Omega 3 can also prevent the decline in morale linked to baby blues **. You will mainly find Omega 3 in fatty fish (salmon, tuna, cooked thoroughly throughout the duration of your pregnancy) and in linseed oil.

Our Pregnancy Program is not only adapted to your diet during pregnancy, but also post-natal and onwards. The diet of pregnant women and young mothers holds no secrets to us! Thus, with this program, you will be supervised by a qualified dietitian-nutritionist who will advise you on your eating habits. You will even receive a menu schedule for the whole week adapted to your tastes.
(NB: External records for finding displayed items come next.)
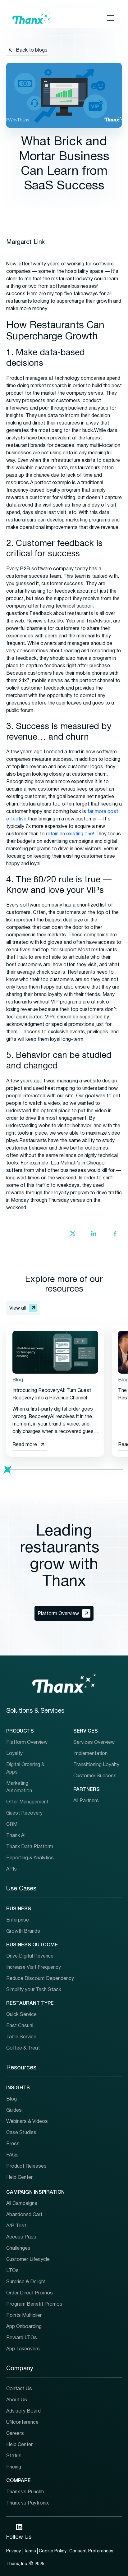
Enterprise (17, 1920)
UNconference (22, 2422)
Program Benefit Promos (34, 2304)
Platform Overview (27, 1742)
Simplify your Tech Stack (33, 1990)
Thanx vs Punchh (25, 2492)
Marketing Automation (19, 1787)
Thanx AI (15, 1836)
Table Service (21, 2037)
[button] (109, 18)
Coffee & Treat (23, 2048)
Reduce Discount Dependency (40, 1979)
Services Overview (94, 1742)
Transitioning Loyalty (96, 1765)
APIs (11, 1869)
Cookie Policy (52, 2551)
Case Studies (21, 2133)
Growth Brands (23, 1931)
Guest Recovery (24, 1813)
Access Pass (21, 2237)
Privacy (13, 2551)
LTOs (12, 2271)
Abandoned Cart (24, 2215)
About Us (16, 2400)
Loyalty (14, 1754)
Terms (30, 2551)
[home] (31, 18)
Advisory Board (23, 2411)
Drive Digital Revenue (29, 1956)
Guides (14, 2110)
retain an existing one (69, 834)
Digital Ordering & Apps (25, 1769)
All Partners (86, 1801)
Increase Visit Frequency (33, 1967)
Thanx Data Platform (29, 1847)
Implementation (90, 1754)
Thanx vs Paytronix (27, 2503)
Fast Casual (19, 2026)
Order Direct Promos (29, 2293)
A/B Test (16, 2226)
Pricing (13, 2467)
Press (13, 2144)
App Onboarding (24, 2327)
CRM (11, 1824)
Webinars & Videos (27, 2121)
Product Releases (26, 2166)
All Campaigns (21, 2204)
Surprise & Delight (26, 2282)
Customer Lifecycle (28, 2259)
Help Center (19, 2177)
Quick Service (21, 2015)
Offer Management (27, 1802)
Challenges (18, 2248)
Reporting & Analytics (30, 1858)
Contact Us (19, 2389)
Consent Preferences (91, 2551)
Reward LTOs (21, 2338)
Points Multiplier (24, 2315)
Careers (15, 2433)
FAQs (12, 2155)
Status (13, 2456)
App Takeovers (23, 2349)
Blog (11, 2099)
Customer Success (95, 1776)
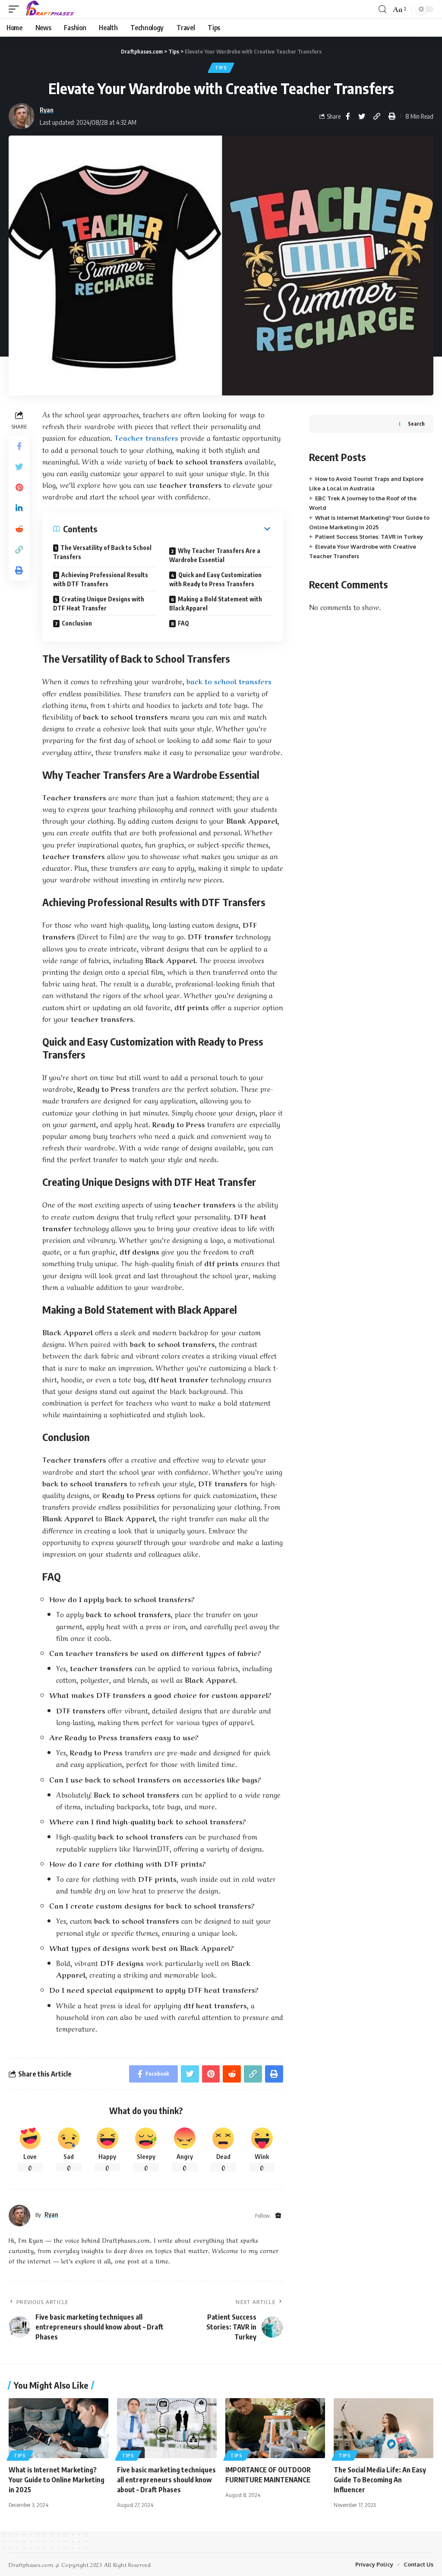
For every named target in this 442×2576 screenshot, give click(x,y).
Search (416, 423)
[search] (382, 9)
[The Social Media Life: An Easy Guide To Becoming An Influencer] (383, 2428)
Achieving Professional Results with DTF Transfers (100, 579)
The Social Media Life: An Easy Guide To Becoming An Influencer (380, 2479)
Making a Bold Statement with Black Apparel (215, 603)
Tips (221, 67)
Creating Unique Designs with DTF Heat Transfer (98, 603)
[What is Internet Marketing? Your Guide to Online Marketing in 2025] (58, 2428)
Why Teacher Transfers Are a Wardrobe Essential (214, 555)
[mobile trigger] (16, 9)
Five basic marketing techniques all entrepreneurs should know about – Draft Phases (166, 2479)
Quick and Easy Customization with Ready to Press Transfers (215, 579)
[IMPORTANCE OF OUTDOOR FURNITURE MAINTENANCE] (275, 2428)
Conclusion (77, 623)
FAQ (183, 623)
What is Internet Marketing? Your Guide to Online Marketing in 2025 (56, 2479)
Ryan (47, 110)
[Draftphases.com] (49, 9)
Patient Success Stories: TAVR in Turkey (369, 536)
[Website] (278, 2216)
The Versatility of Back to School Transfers (102, 552)
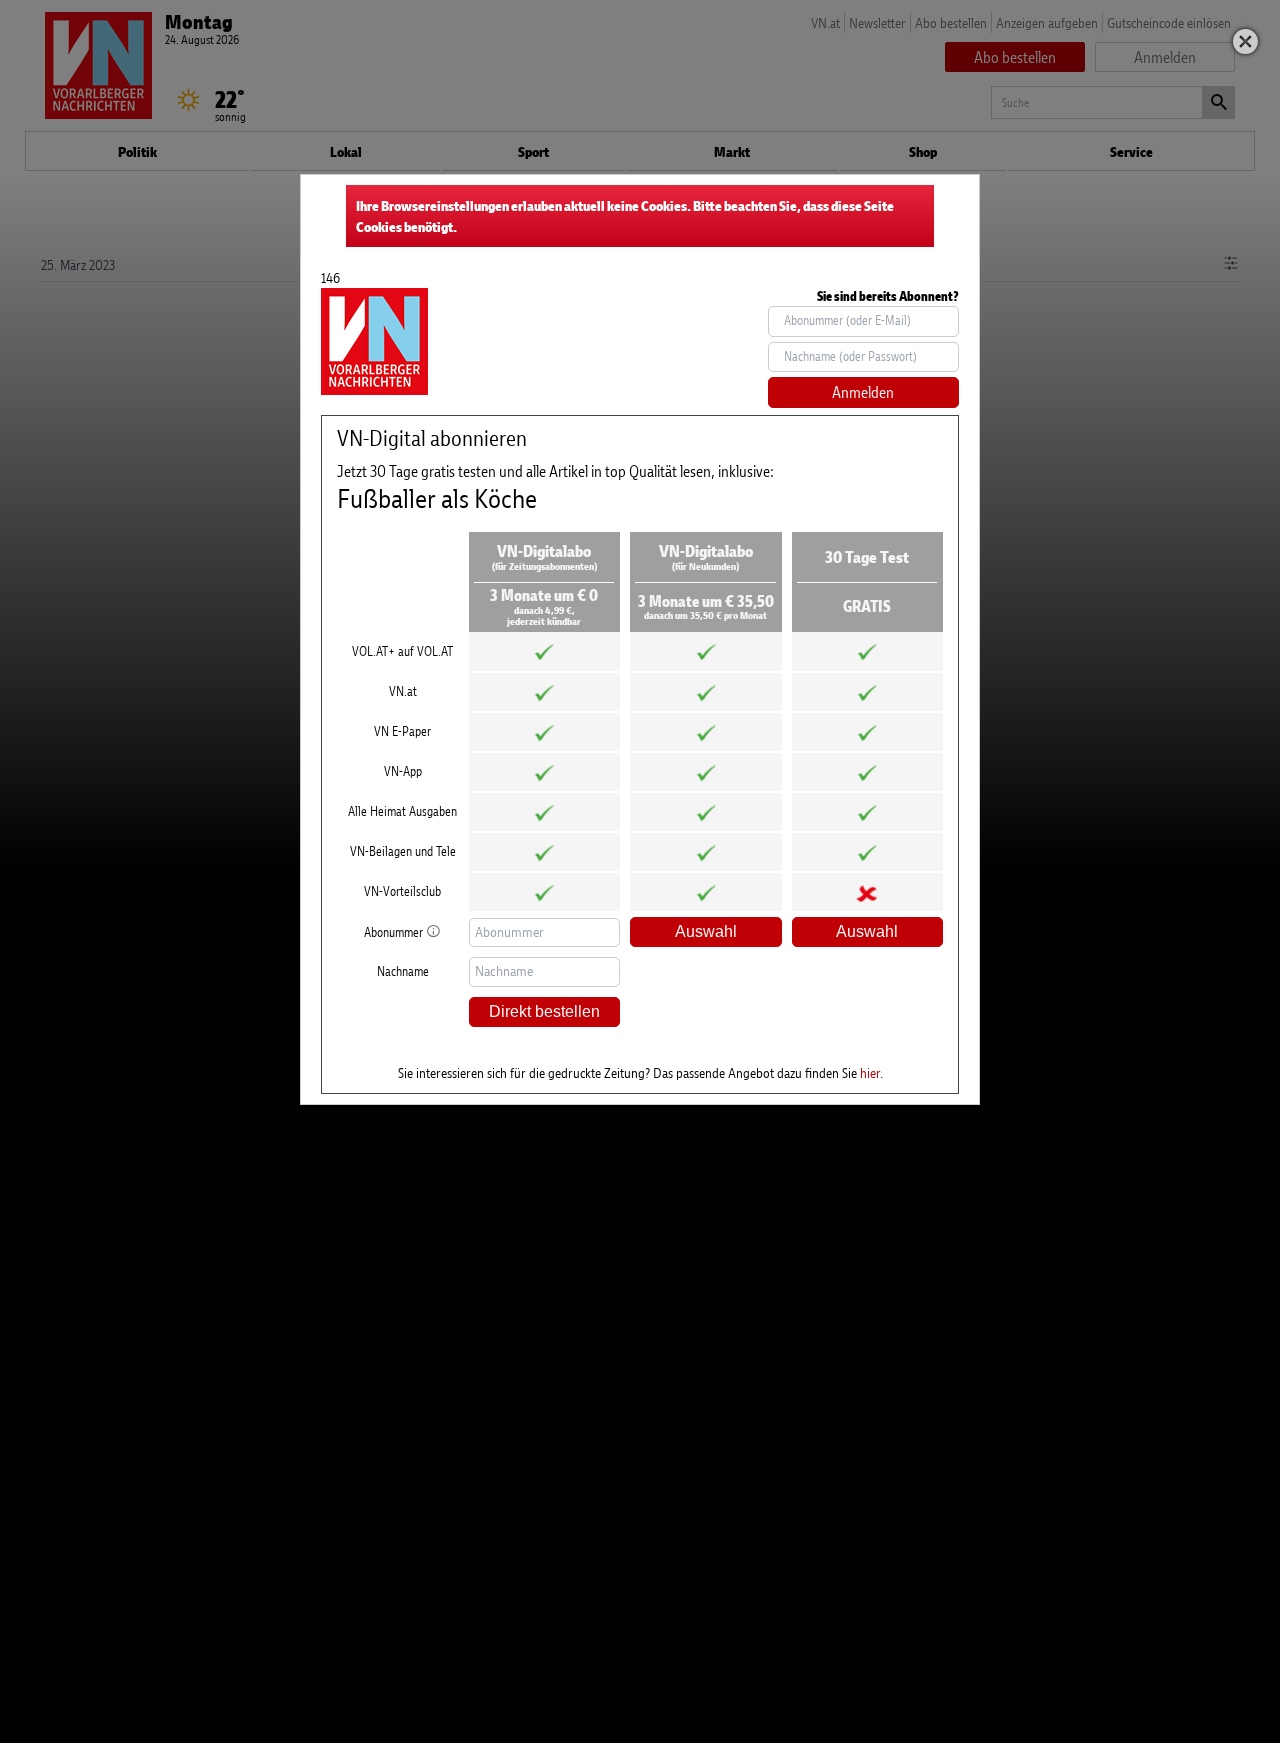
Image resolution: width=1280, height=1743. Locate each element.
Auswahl (706, 931)
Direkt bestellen (544, 1011)
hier (870, 1072)
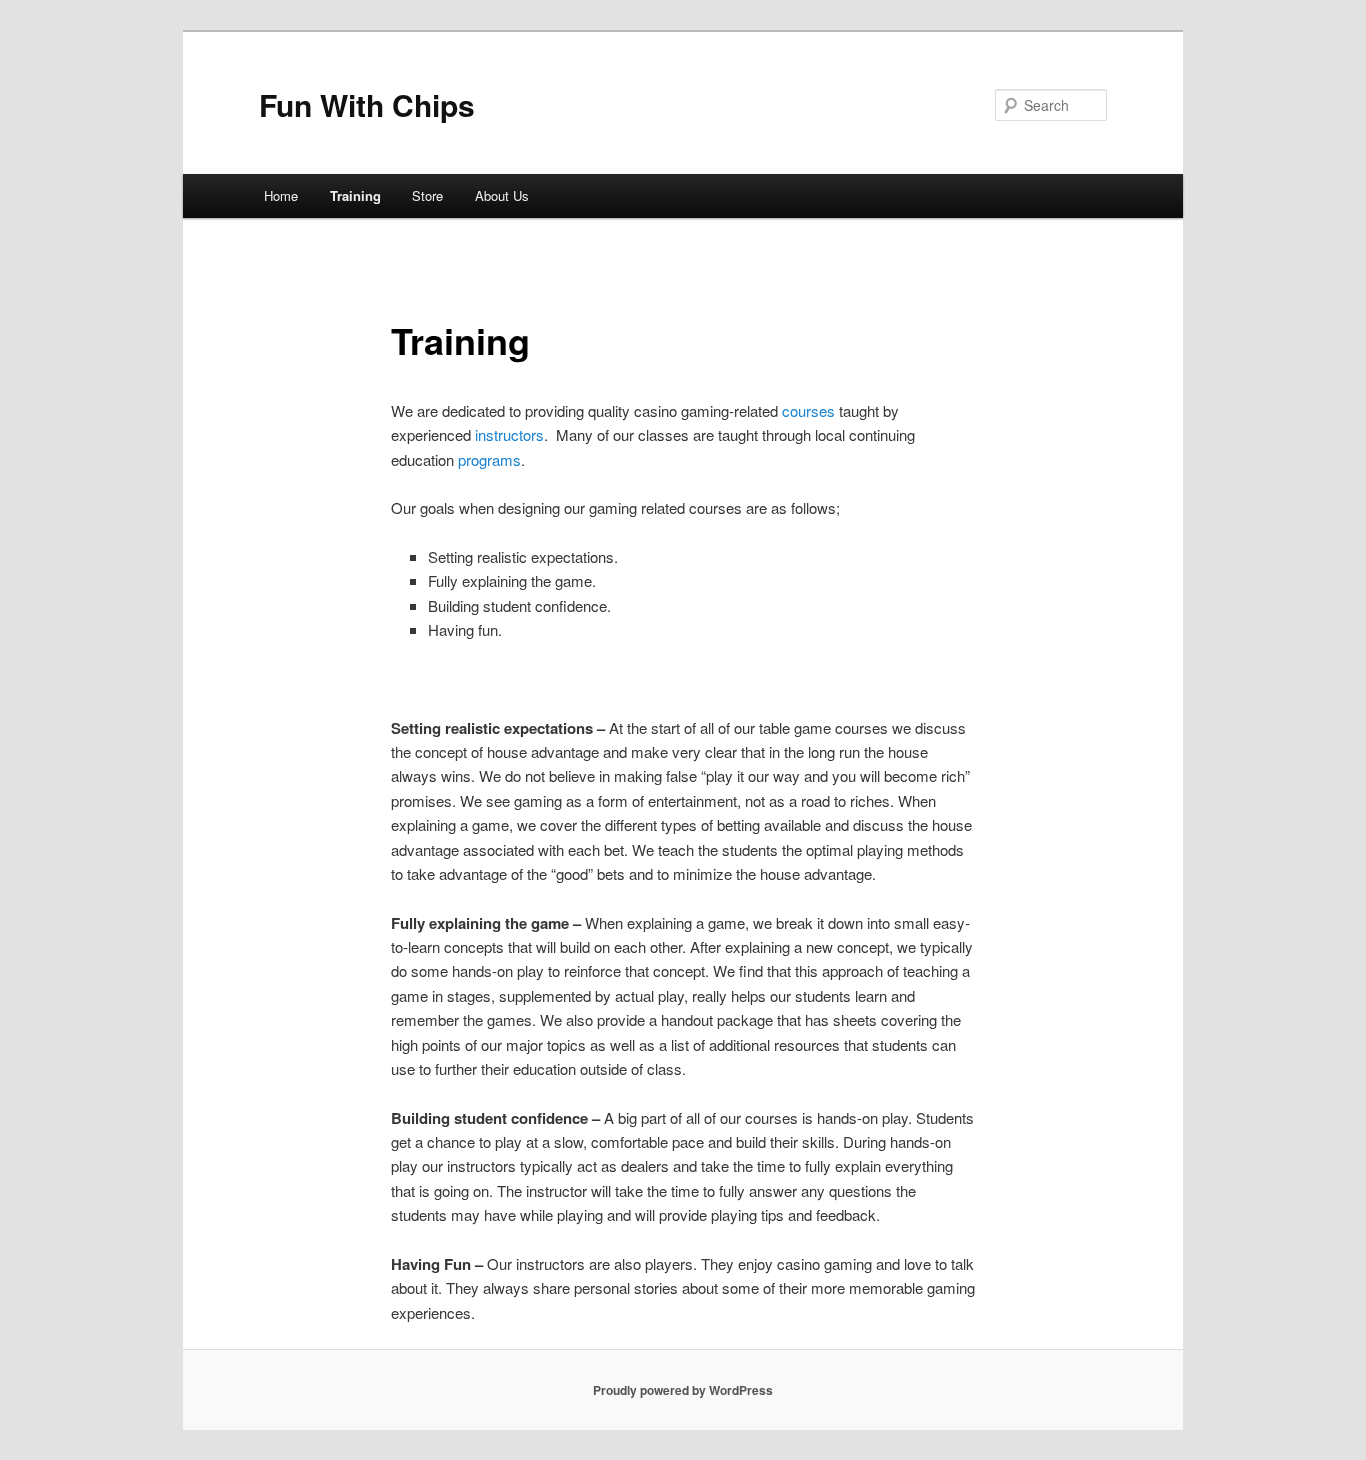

It is also possible to set up a diet with snacks if you feel the urge or the need for them.

Finally, we will help you choose an appropriate physical activity, whether it be before, during or after your pregnancy, since it also reduces the risk of depression during and after pregnancy ***. Fortunately, we all have lots of endorphins!

*Šebela, A., Hanka, J. and Mohr, P. (2019). Diagnostics and modern trends in therapy of postpartum depression. Czech Gynaecology, pp.68-72.

**Freeman, M., Hibbeln, J., Wisner, K., Brumbach, B., Watchman, M. and Gelenberg, A. (2006). Randomized dose-ranging pilot trial of omega-3 fatty acids for postpartum depression. Acta Psychiatrica Scandinavica, 113(1), pp.31-35.

***Kołomańska-Bogucka and Mazur-Bialy (2019). Physical Activity and the Occurrence of Postnatal Depression—A Systematic Review. Medicina, 55(9), p.560.